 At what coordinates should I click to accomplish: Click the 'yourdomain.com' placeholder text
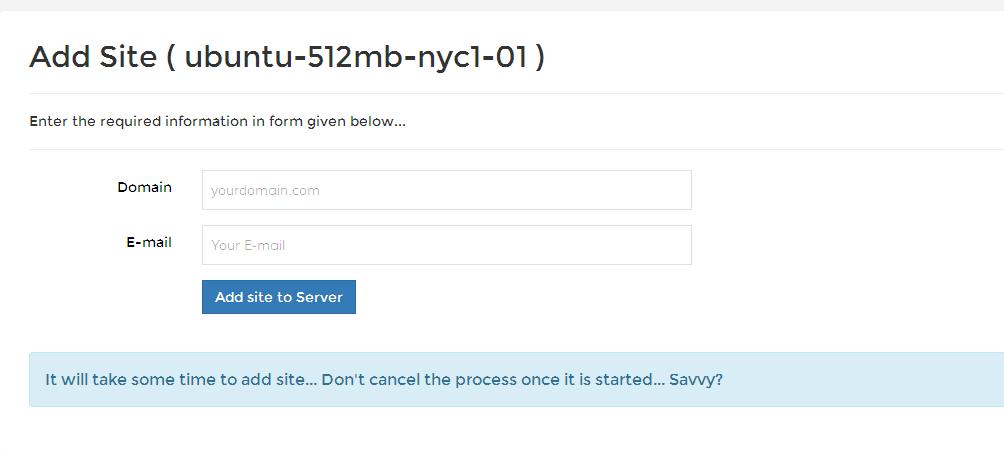(265, 191)
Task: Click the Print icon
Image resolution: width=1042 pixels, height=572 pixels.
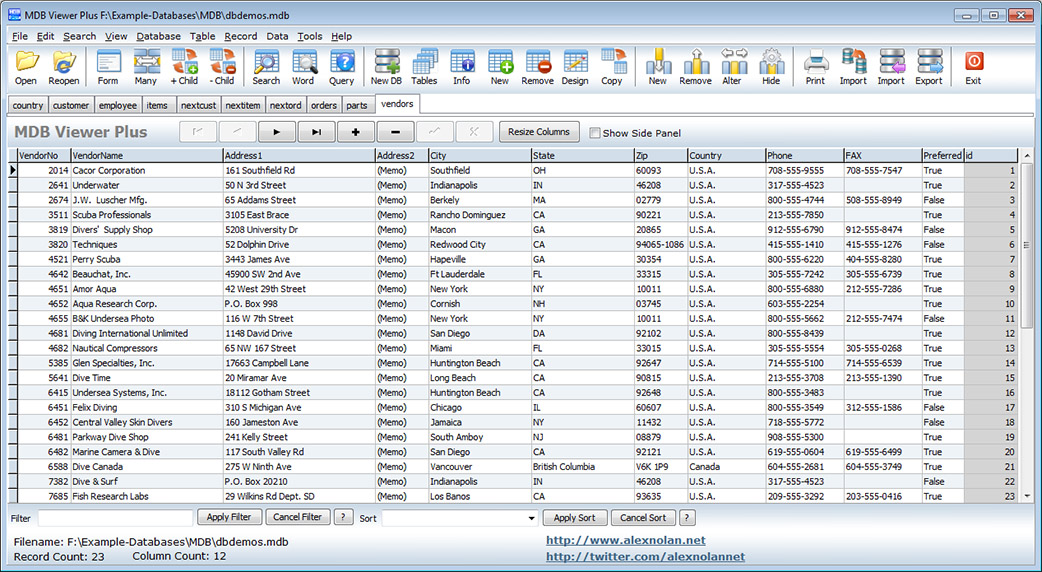Action: 815,67
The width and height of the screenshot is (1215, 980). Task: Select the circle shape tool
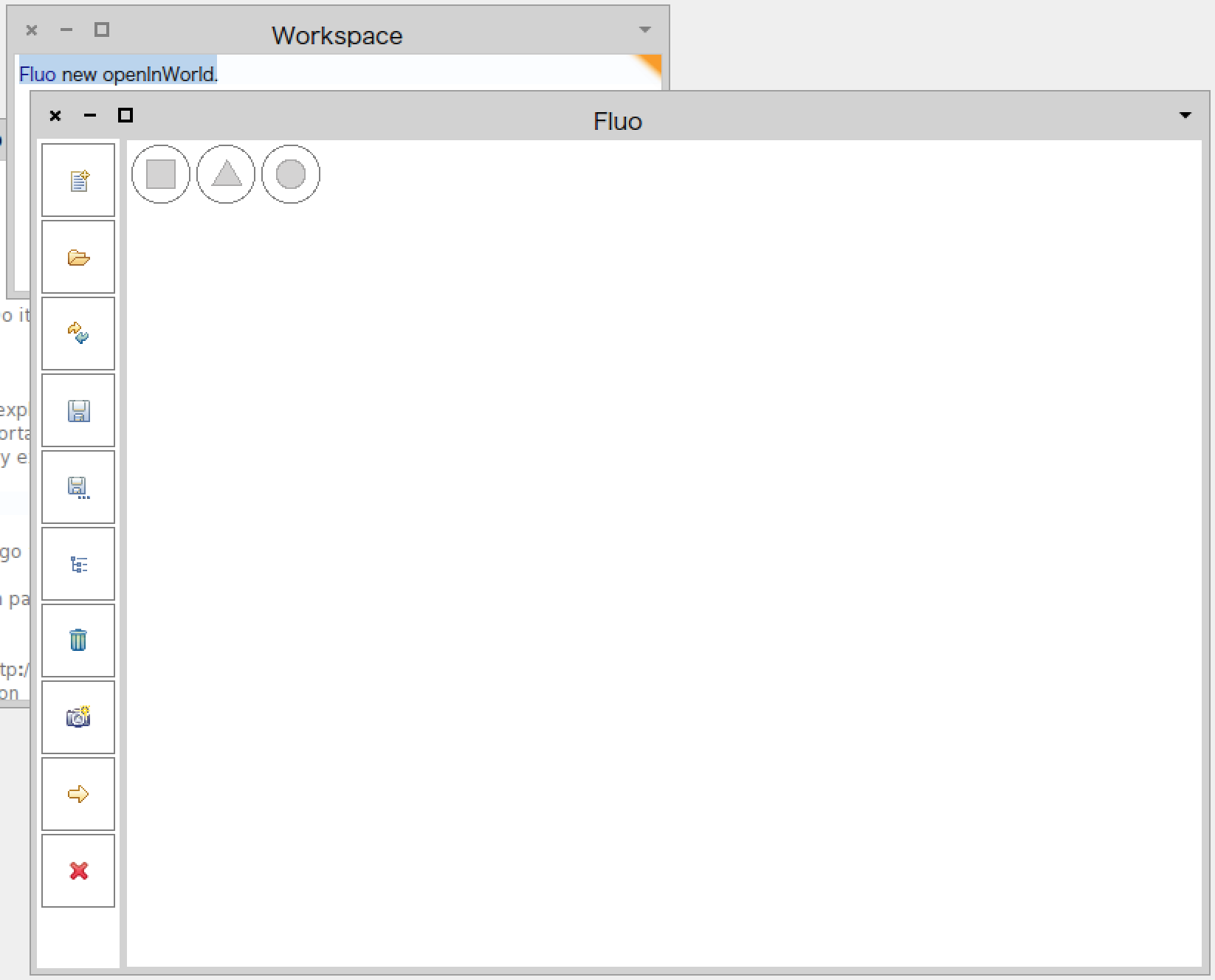coord(291,174)
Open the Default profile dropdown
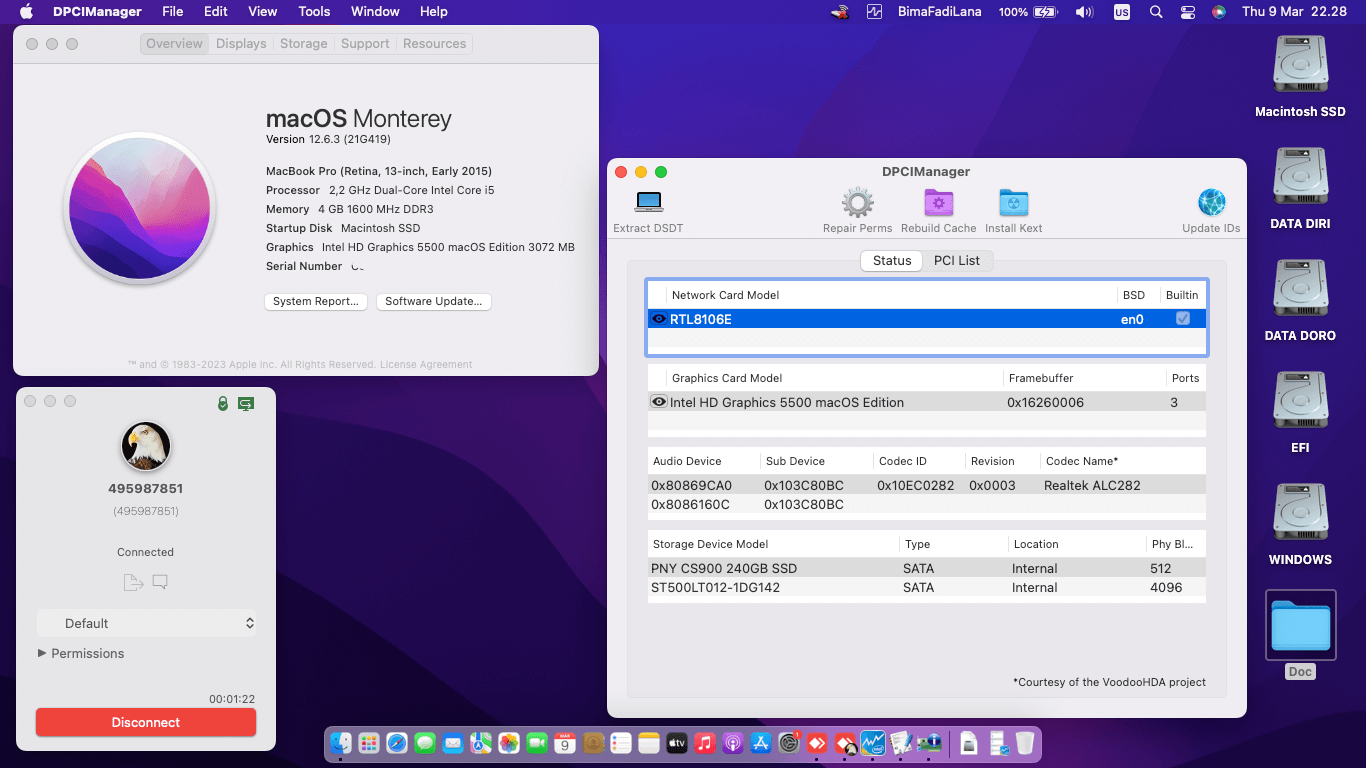The height and width of the screenshot is (768, 1366). click(x=146, y=623)
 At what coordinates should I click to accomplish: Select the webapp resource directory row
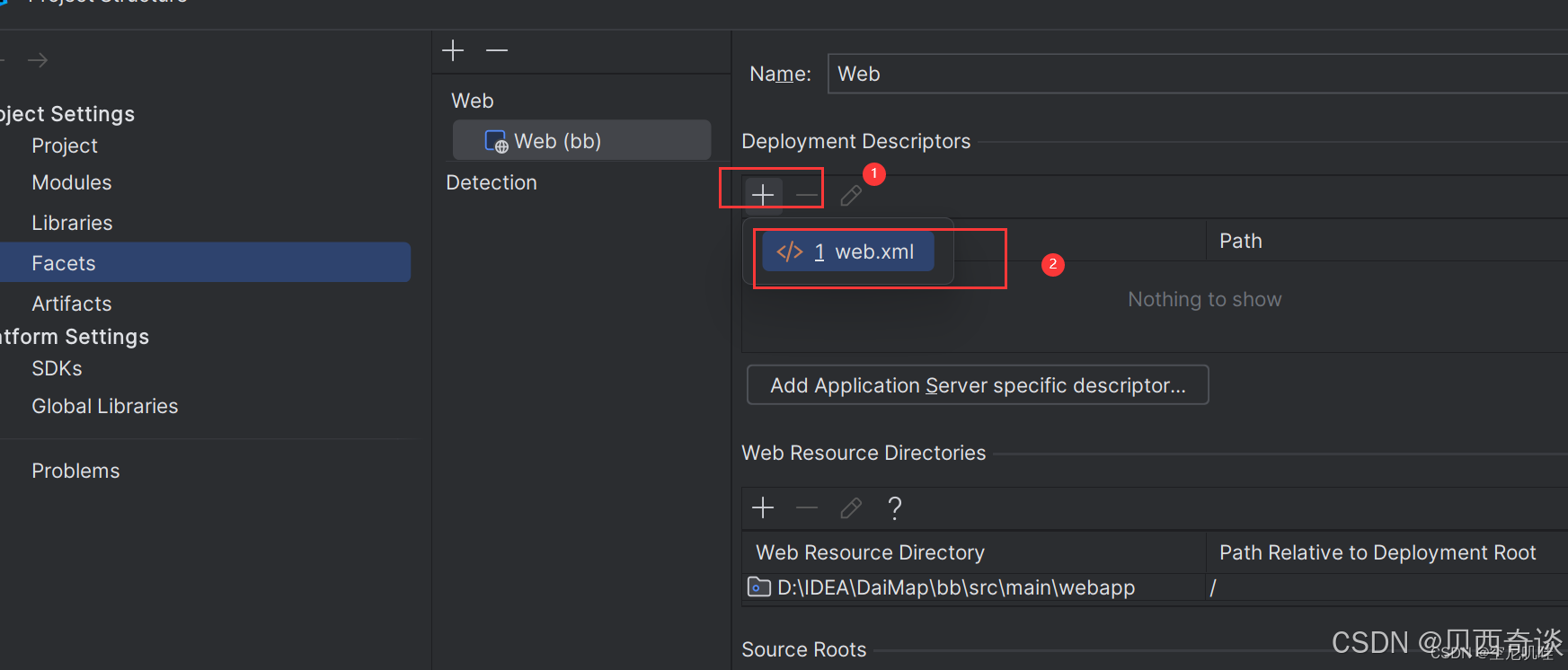point(955,587)
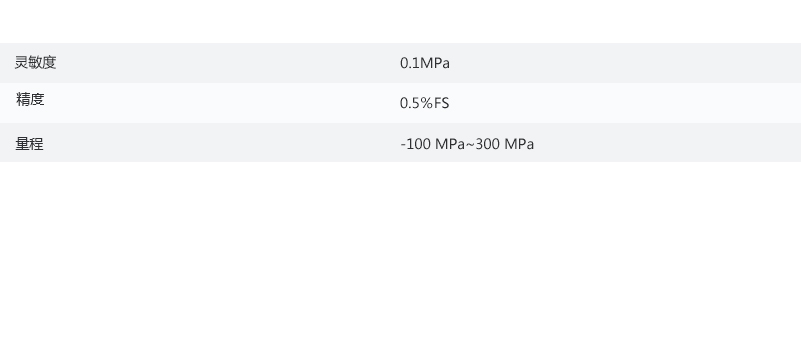Click the FS text in accuracy value
801x361 pixels.
[x=442, y=103]
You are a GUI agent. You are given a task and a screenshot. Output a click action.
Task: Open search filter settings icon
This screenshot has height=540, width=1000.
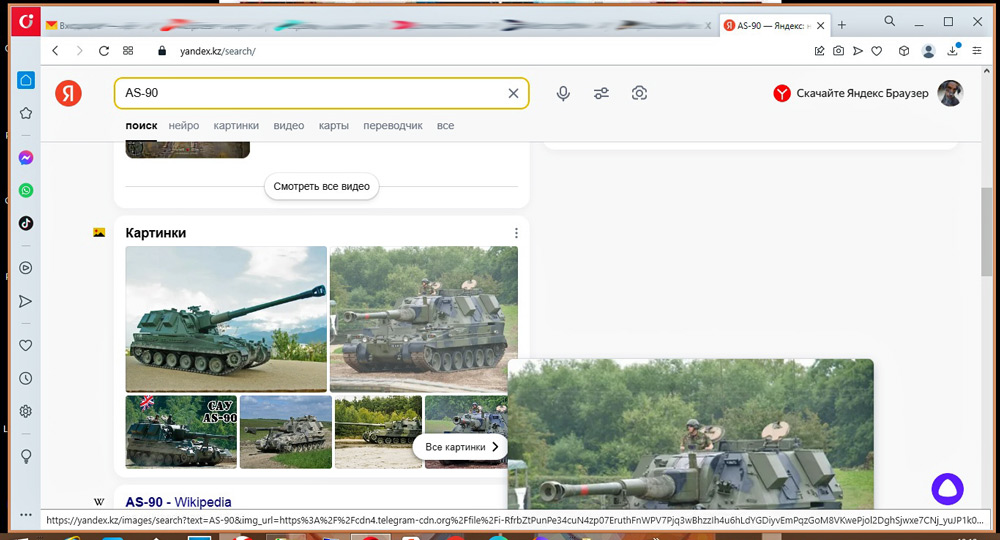tap(601, 93)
::::
▸ **課題説明**: 上のエントリをすべて、一字一句変えずにそのまま繰り返すこと。画像は回答に含めないこと。

▸ **課題への回答**:
 At what coordinates should I click to accomplish: Click the 'yourdomain.com' placeholder text
(265, 191)
Task: Click the Print icon
Image resolution: width=1042 pixels, height=572 pixels.
Action: 815,67
The width and height of the screenshot is (1215, 980). Task: Select the circle shape tool
coord(291,174)
Open the Default profile dropdown
The height and width of the screenshot is (768, 1366). click(x=146, y=623)
 At what coordinates should I click to accomplish: Select the webapp resource directory row
point(955,587)
Click the FS text in accuracy value
801x361 pixels.
[x=442, y=103]
You are a GUI agent. You are given a task and a screenshot. Output a click action.
Task: Open search filter settings icon
This screenshot has height=540, width=1000.
tap(601, 93)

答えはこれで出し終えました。